Mon 131202 リヨンに向かうヨン 中央駅6つ リヨンに着いたヨン(マタパリ3)

 パリ滞在2日目のマタパリ君は、日帰りでリヨンを旅してこようと思う。リヨンまではTGVで2時間の道のり。日帰りはちょっとキツいが、やって出来ない距離ではない。
 フランスは、パリ一極集中の国である。パリ以外にどんな都市があったか、なかなか名前が出てこない。リヨンは、マルセイユとともに「フランスの第2極」を争っている都市であって、ローヌ河とソーヌ河に挟まれた旧市街は、特に歴史と伝統が幾重にも積み重なっている。
 ローマ帝国時代までは、ガリアの中心は何と言ってもリヨン。海運と地中海交易の中心がマルセイユなら、ここは最大のローマ軍団基地を擁する政治と軍事の中心地。一方、ローマ帝国のパリは「ルテティア・パリジオールム」という名の要塞に過ぎなかった時代が長い。
 そのあたりは、ぜひ辻邦生「背教者ユリアヌス」を読んでくれたまえ。ただし、分厚い中公文庫で上・中・下3冊。辻邦生どんの重厚な語り口は、21世紀の青年たちにはなかなか親しみにくいかもしれない。
リヨン駅
(時計台が印象的なパリ・リヨン駅)

 近代国家の交通網は軍備拡張と密接な関連があって、港湾が海軍と、空港が空軍と、それぞれ直接的に結びつくのは当然のことである。同じように鉄道網の発達は、近代陸軍の成長とほとんど正比例するのであって、例えば昭和の北海道の地図を眺めると、日本軍が北海道をどれほど重視していたかがわかる。
 昭和40年代以降、廃止&廃止の連続で、今やすっかり昔の面影はないが、昭和中期の北海道の鉄道網は「おやおや、こんなところにまで?」と驚くぐらい、クモの巣なみの綿密さで張り巡らされていた。
 もちろん「石炭産業のめざましい発展に伴って」なのであるが、それは要するにキレイゴトであって、富国強兵の旗印のもと、石炭なんかちっともとれないところにも、マコトに緻密な鉄道網が存在した。
リヨン駅のTGV
(リヨン駅にはTGVがズラリと並んでいる)

 パリには中央駅が6つもあって、これもまた近代国家建設時にどれほど陸軍勢力の発言力が強かったかの証左である。
 ① 北方向へは、北駅(Gare du Nord)
 ② 東方向へは、東駅(Gare de l’Est)
 ③ リヨン方向(南東方向)へは、リヨン駅
 ④ 南方向へは、オーステルリッツ駅
 ⑤ 南西方向へは、モンパルナス駅
 ⑥ 北西方向(ノルマンジー)へは、サンラザール駅
以上6つの中央駅が、パリ都心をめぐって円形に立ち並んでいる。
 フランスの地図を、ちょっと目を離してマクロに眺めてみたまえ。フランスは6角形の国であって、その6角形を6分割すると、6つのパイのそれぞれに地方中心都市が1つずつ存在する。そのパイの6つの中心を、鉄道網でパリと緊密に結びつけようという意図がすぐに理解できる。
トランブルー
(リヨン駅構内の高級レストラン「LE TRAIN BLEU」。メニューを見るに、朝食だけで50ユーロぐらいかかりそうなので、遠慮することにした。だって諸君、50ユーロって、今や7500円でござるよ)

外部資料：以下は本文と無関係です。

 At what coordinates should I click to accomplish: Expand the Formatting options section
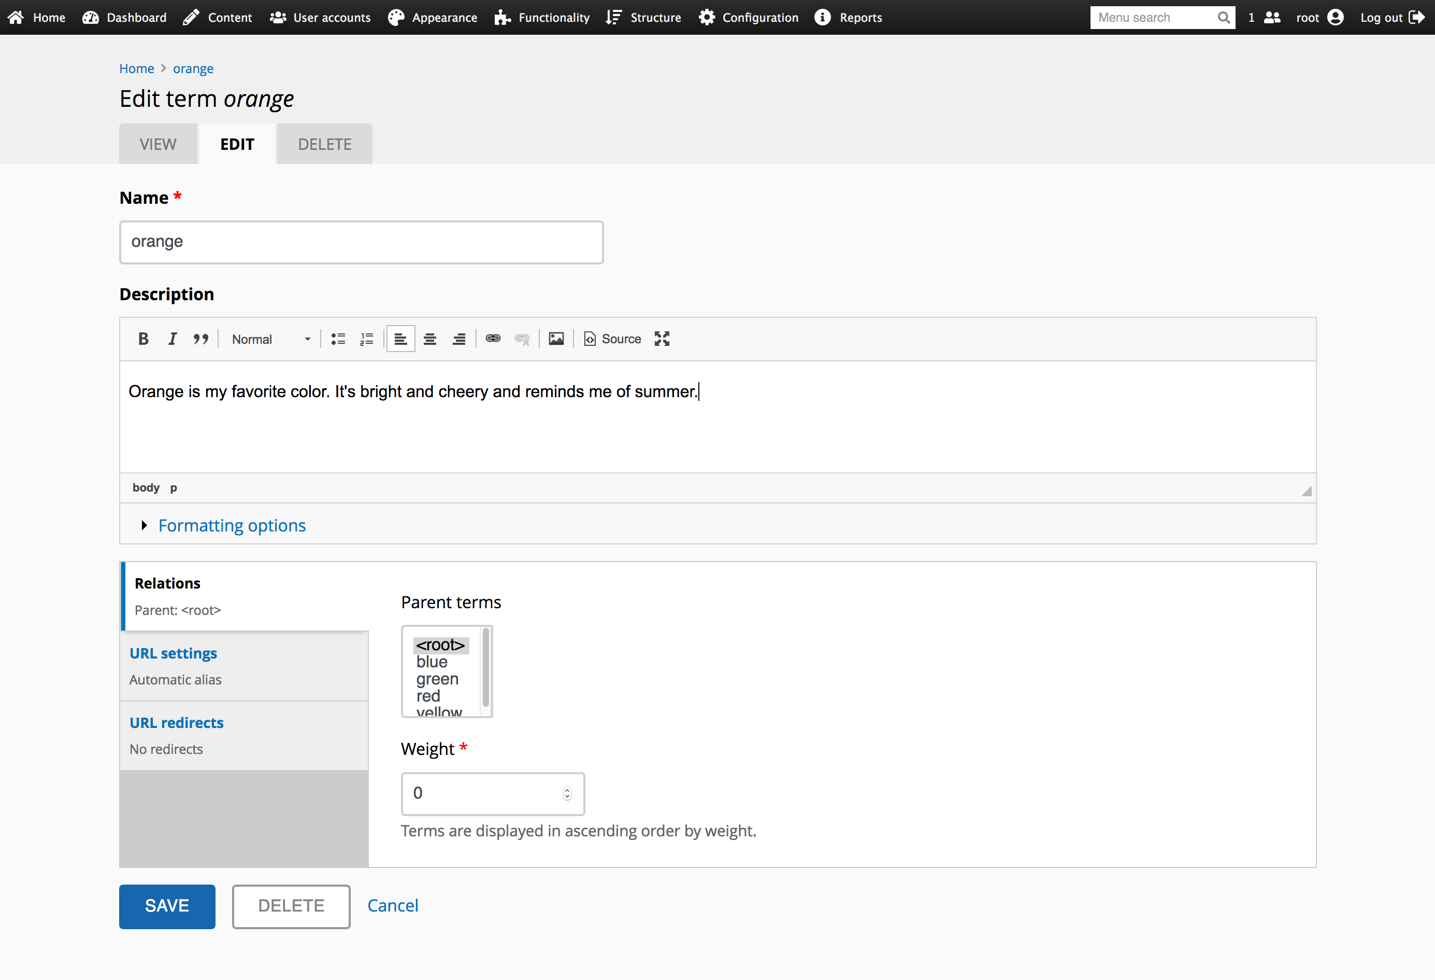tap(233, 525)
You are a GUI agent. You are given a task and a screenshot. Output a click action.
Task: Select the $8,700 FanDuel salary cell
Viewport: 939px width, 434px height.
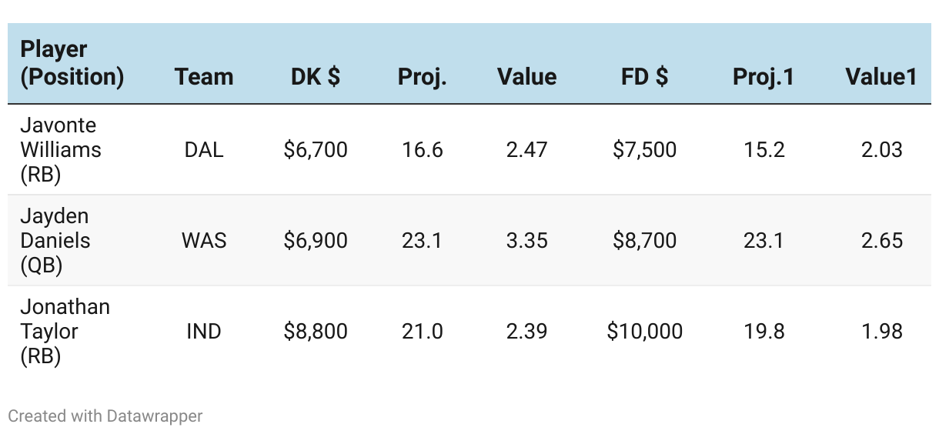645,240
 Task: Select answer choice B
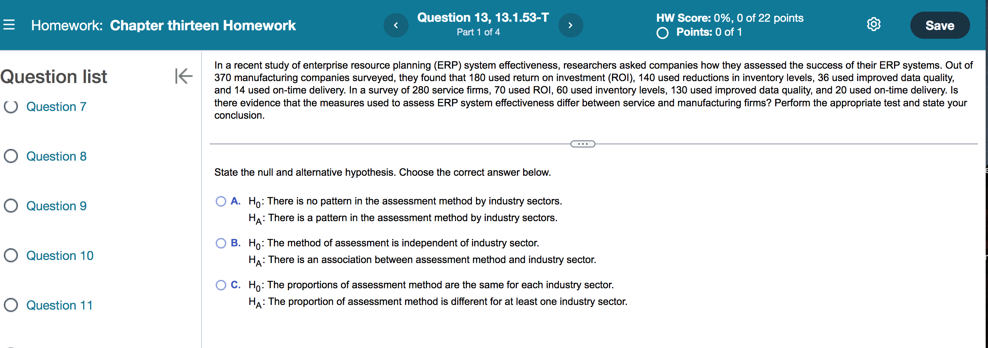coord(221,243)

 地理を学んだヒトは、「ケスタ地形」という言葉を記憶していると思うが、地形自体が城塞として機能するケスタの真ん中に、圧倒的大都市の首府パリを置き、6地方をパリと緊密に結びつけた上で、地方どうしの横の結びつきをあえて構築しないまま、長期にわたって放置したのである。
 近代フランス政府による地方掌握の戦略が、こうしてあまりにも露骨に見えてくる。地方どうしが手を結んで首府パリに反抗しようとしても、交通網がそれを許さない。
 こうして地方都市はパリに力を吸収され、強烈な一極が出来あがる。この状況では、外国勢力がどこか1つの地方都市に肩入れして勢力を伸ばし、そこを橋頭堡としてフランス国内に侵入することも困難になる。近代フランスは、陸軍優先の大陸国家を志向したのである。
 その志向の強さは、「中央駅6つ」という状況に今も強烈に現れている。ニューヨークだって、グランドセントラルとペンステーションの2つ。ライバル・ロンドンも、ヴィクトリア・キングズクロス・チャリングクロス・ウォータールーの4つである。
 ベルリンはオスト駅とツォーロギッシャーガルテン駅に分かれていたが、最近になって中央駅を統合してしまった。東京は、「上野駅」という中央駅の存在意義がどんどん薄れていって、2015年には東京駅にほぼ統合。いまだに「6つ」という帝国主義時代的状況が残っているパリは、マコトに珍しい都市である。
10時58分発
(リヨン駅10時58分のTGVでリヨンに向かうヨン)

 おやおや、クマ蔵どんの悪いクセで、ついつい盛り上がってしまった。予備校講師の日常茶飯にしか興味のない諸君、ホントに申し訳ない。しかし、今井君がいつもブログをこんなに長く書くのには意味があって、実は受験生諸君に「長文アレルギーをなくしてほしい」という一心なのである。
 気づいていただろうか。今井ブログは、ほぼ毎回A4版2枚半から3枚の分量。これって、難関大学の英語長文問題とほとんど同じ長さなのだ。旧帝国大学レベルの国立大、早稲田慶応上智に関関同立、およそ「難関」と名のつく大学の英語長文問題と同じ長さなのである。
 たとえ日本語であっても、このぐらいの長さの文章を連日読破していれば、少なくとも長文アレルギーはなくなる。この長さの文章を一息に読み通す忍耐力がついて、別に肩に力を入れなくとも、リラックスして最後まで読み切れる。
 話は国語の現代文でも同様であって、もちろん質の違いに目をつぶってもらわなければならないにしても、コムズカシイ長文を毎日読破することで、少なくともアレルギーぐらいはなくなるかもしれないと期待している。
 しかしマコトに残念なことに、やっぱりブログはブログであって、読者の興味はこの類いのことにはなかなか向かってくれない。
「もっと手っ取り早く、予備校講師の日常生活を知りたい」
「先生は他のどんな先生と仲がいいんですか?」
「最近だれと飲みに行きましたか?」
みたいな週刊誌的興味が中心になるのが実情。「将来の夢は?」と尋ねられれば「国際的な仕事がしたい!!」と異口同音に答えるワリに、外国の旅の話になると、いきなり興味を失うヒトが多いようである。
一等車
(TGVの一等車内。新幹線グリーン車に比べると、さすがに貧弱な感じが否めない)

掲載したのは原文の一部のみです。